Update the records below by replacing "serial node" with "serial chain", changing nothing else, and leave the pictures out of your version.

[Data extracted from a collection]
— BEGIN —
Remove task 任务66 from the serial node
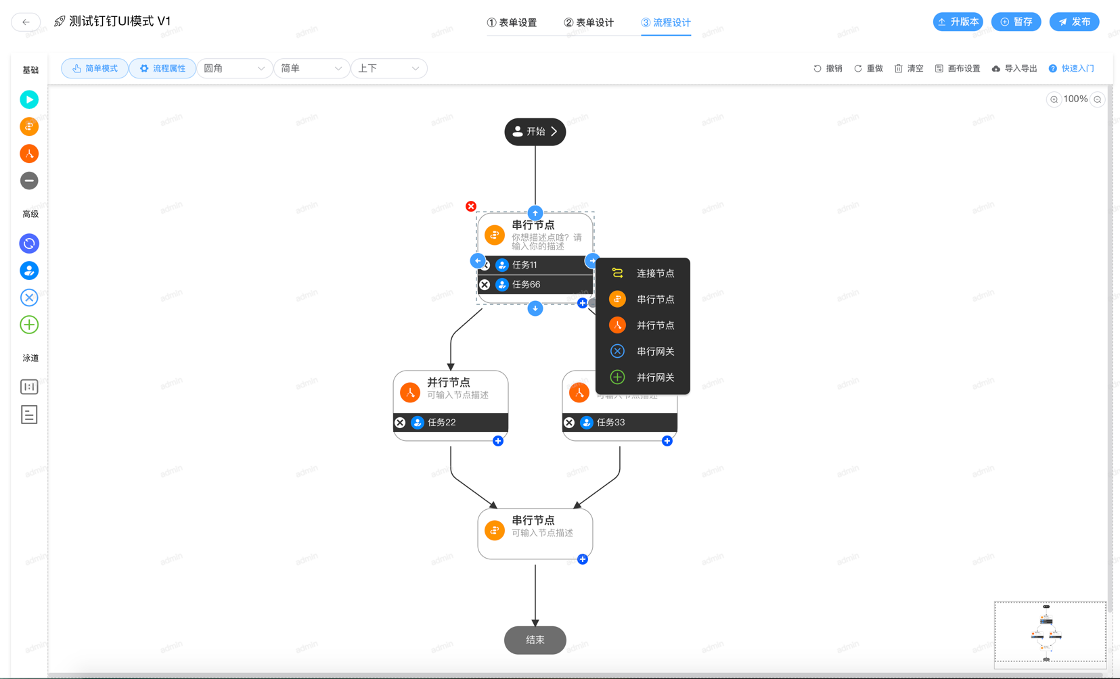 tap(485, 285)
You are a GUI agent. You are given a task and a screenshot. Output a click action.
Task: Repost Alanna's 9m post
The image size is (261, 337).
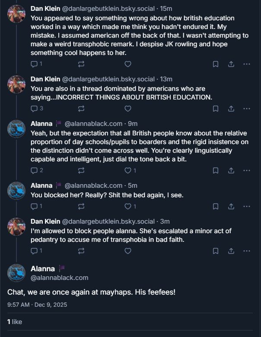click(x=81, y=170)
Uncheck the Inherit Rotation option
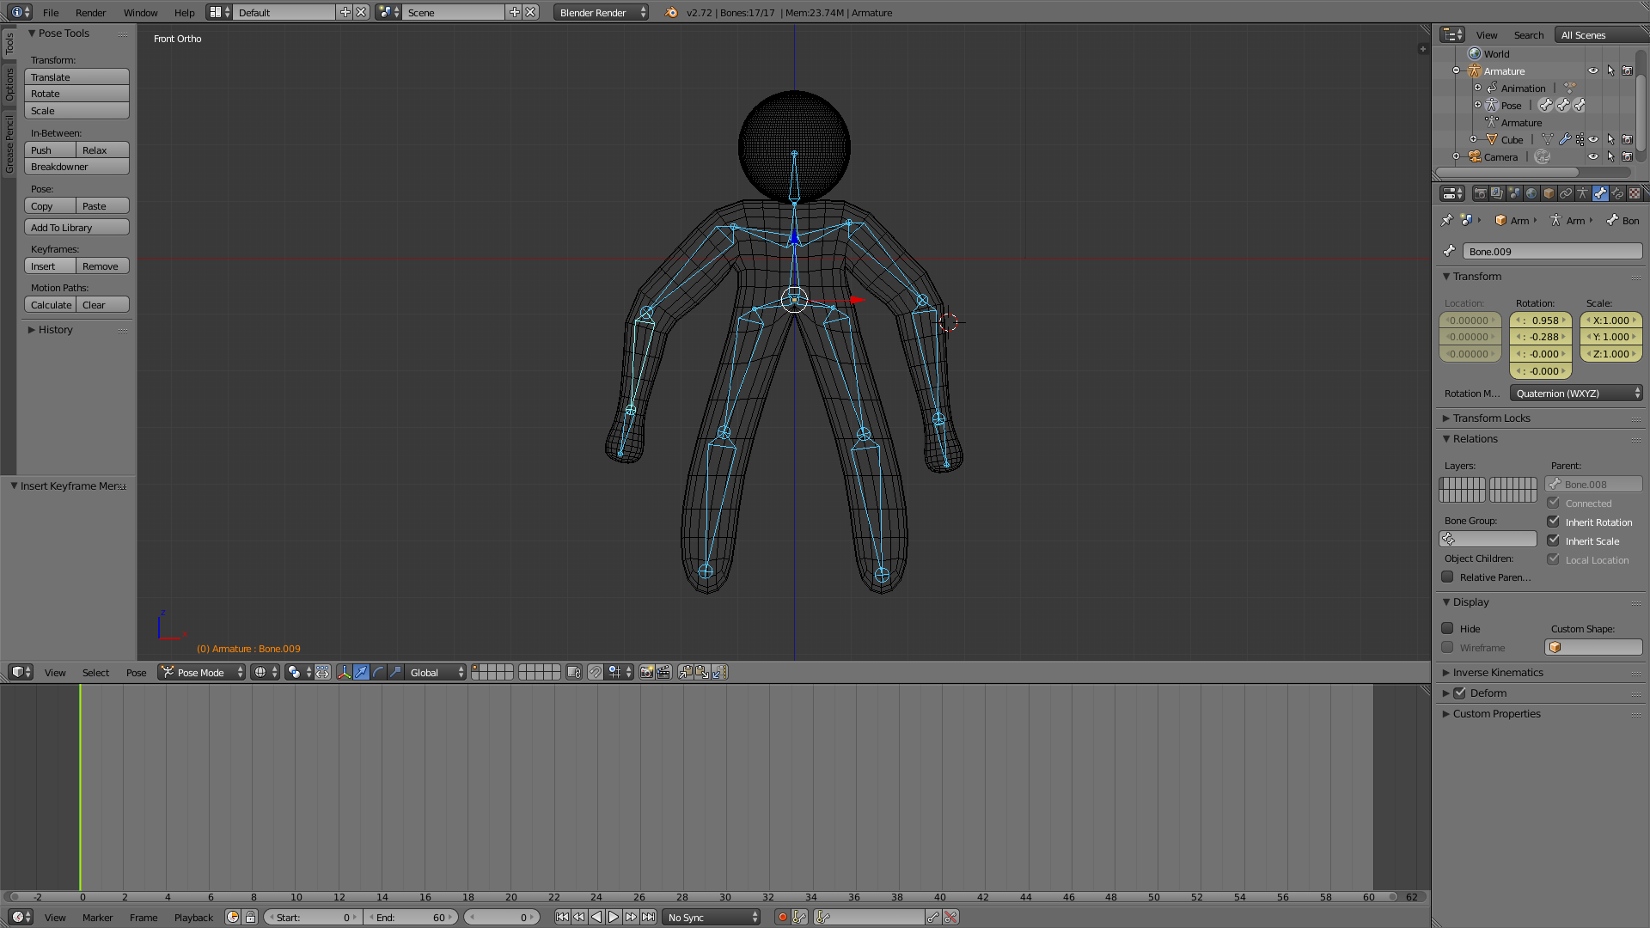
— END —
__Answer in full__.
Remove task 任务66 from the serial chain
 tap(485, 285)
You are a GUI agent. You are given a task and a screenshot. Output a click action.
Task: Repost Alanna's 9m post
The image size is (261, 337).
click(x=81, y=170)
Uncheck the Inherit Rotation option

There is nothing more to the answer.